> _Your assignment_
Please copy the entries below verbatim, from the line containing "pixels, height=479 pixels." up to and including the line containing "Looking at the image, I should click on (48, 294).", and nothing else.

> _Record set_

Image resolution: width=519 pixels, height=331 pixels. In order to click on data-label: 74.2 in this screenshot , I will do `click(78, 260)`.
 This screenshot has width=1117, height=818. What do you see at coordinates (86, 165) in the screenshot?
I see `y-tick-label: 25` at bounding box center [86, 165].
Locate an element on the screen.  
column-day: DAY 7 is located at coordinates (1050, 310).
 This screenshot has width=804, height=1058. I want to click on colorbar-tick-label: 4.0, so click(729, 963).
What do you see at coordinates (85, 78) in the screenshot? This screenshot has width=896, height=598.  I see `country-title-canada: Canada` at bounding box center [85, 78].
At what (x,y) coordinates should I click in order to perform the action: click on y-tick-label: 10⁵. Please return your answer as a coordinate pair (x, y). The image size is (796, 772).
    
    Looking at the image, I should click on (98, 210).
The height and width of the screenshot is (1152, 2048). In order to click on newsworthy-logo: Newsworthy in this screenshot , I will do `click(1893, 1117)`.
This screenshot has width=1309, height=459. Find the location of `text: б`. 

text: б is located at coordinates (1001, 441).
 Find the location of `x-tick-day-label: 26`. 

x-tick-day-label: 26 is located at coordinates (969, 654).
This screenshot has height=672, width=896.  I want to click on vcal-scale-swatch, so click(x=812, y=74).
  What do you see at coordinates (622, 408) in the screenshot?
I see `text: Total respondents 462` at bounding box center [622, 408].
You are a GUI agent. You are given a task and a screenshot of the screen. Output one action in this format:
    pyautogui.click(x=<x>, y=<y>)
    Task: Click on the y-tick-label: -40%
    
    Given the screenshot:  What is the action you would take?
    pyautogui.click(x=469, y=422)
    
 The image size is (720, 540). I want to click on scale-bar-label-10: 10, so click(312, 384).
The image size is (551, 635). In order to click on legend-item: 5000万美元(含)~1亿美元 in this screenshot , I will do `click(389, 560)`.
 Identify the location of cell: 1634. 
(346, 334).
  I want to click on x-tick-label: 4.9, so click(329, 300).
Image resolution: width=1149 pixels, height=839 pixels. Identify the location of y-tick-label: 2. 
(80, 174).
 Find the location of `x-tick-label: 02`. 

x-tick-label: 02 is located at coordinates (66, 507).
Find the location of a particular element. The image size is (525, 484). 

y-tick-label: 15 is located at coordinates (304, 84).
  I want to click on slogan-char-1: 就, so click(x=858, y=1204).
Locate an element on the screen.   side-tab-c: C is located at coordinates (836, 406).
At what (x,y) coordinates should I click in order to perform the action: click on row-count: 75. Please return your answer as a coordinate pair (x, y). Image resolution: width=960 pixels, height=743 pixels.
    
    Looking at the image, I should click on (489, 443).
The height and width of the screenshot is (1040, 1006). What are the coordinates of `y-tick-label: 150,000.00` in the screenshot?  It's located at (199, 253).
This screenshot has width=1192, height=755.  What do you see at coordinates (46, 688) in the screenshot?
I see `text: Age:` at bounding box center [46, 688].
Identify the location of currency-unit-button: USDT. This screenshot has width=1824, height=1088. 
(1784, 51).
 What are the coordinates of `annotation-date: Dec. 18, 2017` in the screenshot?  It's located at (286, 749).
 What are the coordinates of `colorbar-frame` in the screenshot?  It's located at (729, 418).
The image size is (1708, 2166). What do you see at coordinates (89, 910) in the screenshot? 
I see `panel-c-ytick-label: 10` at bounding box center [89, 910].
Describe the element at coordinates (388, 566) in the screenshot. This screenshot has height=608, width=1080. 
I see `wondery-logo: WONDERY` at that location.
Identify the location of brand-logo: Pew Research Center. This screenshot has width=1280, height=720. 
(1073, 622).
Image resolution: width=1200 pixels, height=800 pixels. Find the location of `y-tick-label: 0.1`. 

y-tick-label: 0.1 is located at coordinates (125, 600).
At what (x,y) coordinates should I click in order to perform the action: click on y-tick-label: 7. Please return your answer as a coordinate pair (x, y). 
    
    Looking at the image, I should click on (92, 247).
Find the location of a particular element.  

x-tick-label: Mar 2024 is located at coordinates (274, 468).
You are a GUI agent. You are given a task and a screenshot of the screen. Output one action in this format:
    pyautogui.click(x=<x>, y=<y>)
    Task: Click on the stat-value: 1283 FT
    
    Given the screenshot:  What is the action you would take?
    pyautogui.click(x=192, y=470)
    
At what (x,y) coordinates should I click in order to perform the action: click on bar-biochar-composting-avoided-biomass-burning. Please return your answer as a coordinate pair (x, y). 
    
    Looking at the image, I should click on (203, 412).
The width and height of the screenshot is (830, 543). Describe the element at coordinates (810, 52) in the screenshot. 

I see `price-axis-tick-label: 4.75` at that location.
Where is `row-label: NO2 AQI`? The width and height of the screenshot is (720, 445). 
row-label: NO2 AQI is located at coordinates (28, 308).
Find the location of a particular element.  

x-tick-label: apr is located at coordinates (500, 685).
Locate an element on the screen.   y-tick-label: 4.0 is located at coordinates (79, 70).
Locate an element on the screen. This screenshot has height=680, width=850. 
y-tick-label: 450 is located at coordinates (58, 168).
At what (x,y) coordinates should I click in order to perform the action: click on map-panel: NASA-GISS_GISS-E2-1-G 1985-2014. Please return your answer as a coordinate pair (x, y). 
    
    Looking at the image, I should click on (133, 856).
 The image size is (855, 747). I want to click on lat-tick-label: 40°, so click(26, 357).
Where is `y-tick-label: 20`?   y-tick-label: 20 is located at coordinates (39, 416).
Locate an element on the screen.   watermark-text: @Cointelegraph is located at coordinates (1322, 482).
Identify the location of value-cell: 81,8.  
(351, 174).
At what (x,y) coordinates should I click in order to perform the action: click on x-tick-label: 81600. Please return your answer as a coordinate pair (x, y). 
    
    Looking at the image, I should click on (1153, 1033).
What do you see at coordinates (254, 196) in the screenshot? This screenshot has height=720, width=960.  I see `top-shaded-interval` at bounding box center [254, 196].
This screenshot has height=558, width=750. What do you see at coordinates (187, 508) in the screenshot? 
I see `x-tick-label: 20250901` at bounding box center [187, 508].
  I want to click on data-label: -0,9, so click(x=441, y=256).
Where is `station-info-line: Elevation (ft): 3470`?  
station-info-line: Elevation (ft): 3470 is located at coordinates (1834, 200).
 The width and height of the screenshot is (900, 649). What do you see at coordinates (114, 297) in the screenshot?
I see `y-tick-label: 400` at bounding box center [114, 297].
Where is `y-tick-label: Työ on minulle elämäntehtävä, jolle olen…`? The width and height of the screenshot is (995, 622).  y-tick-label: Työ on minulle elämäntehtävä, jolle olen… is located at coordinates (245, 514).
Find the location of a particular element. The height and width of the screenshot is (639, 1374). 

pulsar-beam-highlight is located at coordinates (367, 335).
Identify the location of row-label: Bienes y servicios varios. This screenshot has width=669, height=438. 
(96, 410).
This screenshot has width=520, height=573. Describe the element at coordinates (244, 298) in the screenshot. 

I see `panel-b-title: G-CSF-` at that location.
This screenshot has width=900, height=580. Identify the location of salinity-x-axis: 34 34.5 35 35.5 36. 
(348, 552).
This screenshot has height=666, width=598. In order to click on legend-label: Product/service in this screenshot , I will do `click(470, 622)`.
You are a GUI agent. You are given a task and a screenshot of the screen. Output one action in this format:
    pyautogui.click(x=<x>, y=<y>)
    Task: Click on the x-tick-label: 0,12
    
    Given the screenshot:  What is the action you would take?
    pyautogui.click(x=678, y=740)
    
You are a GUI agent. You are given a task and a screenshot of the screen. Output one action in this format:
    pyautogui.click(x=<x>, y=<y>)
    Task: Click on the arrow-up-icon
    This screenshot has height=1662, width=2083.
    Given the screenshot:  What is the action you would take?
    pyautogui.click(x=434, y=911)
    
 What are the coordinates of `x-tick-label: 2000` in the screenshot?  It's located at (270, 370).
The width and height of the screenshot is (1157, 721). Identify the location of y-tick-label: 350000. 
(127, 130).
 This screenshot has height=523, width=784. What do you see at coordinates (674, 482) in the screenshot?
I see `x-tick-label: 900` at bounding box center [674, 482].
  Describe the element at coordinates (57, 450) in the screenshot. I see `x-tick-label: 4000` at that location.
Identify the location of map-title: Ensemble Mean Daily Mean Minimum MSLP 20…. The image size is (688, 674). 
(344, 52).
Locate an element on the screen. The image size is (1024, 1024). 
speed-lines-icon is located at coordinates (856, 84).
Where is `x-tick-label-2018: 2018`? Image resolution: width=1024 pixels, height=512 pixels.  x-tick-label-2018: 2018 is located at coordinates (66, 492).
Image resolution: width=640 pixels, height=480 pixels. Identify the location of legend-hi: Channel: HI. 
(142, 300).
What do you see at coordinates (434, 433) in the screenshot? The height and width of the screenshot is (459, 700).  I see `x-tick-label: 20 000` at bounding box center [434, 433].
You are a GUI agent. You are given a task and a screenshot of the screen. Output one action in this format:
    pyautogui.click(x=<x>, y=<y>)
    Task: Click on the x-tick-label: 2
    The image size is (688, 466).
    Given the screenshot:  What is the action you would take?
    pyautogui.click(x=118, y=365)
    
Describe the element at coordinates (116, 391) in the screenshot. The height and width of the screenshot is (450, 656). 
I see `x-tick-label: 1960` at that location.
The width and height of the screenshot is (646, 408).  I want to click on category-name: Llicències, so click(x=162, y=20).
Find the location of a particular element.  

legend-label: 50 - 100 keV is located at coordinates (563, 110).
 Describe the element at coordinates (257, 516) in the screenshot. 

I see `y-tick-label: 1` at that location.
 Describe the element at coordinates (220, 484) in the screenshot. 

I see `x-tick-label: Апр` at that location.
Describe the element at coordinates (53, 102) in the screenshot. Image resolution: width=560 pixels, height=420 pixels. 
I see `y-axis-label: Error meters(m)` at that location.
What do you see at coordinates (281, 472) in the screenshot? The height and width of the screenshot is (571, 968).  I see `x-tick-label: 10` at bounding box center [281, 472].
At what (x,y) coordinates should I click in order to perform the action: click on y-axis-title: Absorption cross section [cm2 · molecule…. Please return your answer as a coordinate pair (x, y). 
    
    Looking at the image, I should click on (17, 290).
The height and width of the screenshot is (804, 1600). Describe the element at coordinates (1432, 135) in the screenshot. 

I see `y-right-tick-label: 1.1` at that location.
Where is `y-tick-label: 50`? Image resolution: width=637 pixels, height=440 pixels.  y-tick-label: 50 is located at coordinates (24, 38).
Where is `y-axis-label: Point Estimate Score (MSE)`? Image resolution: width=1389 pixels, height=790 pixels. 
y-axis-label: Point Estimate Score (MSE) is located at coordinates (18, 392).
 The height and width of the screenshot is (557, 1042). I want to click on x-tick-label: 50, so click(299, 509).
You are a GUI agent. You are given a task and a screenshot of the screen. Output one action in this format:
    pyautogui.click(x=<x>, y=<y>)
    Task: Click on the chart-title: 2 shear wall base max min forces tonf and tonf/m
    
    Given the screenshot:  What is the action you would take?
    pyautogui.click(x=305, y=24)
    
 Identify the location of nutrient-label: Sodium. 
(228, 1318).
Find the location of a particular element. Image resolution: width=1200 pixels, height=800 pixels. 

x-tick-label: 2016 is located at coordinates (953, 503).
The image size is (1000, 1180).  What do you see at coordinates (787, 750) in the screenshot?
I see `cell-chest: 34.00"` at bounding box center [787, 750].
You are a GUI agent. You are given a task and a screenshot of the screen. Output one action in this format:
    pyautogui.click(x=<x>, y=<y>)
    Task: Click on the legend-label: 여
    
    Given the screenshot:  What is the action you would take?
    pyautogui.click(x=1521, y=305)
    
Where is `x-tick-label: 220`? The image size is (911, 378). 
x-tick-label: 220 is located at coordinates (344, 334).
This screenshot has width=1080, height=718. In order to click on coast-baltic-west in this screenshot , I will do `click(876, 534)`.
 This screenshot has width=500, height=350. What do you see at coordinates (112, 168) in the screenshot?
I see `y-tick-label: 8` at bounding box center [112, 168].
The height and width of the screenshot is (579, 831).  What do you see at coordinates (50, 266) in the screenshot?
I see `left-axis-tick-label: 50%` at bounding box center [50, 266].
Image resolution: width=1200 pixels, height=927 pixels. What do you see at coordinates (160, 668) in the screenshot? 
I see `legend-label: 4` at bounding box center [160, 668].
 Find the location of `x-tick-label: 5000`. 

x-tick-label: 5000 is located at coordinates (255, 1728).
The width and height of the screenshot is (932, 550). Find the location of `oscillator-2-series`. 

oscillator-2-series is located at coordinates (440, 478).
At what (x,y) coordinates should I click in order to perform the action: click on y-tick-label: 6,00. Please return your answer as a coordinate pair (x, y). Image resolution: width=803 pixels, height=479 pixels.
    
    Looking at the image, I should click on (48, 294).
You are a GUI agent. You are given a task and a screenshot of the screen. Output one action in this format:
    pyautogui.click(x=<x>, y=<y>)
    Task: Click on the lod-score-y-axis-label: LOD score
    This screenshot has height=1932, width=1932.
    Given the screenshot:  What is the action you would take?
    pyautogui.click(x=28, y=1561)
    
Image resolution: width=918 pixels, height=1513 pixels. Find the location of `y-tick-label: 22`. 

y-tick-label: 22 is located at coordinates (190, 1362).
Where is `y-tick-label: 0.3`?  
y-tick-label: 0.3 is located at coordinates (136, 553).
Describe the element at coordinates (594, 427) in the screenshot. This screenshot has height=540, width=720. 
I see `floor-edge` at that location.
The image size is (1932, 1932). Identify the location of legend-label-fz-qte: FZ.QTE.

> _Result of the exercise_
At what (x,y) coordinates should I click in order to perform the action: click on y-tick-label: 6,00. Please return your answer as a coordinate pair (x, y). Image resolution: width=803 pixels, height=479 pixels.
    
    Looking at the image, I should click on (48, 294).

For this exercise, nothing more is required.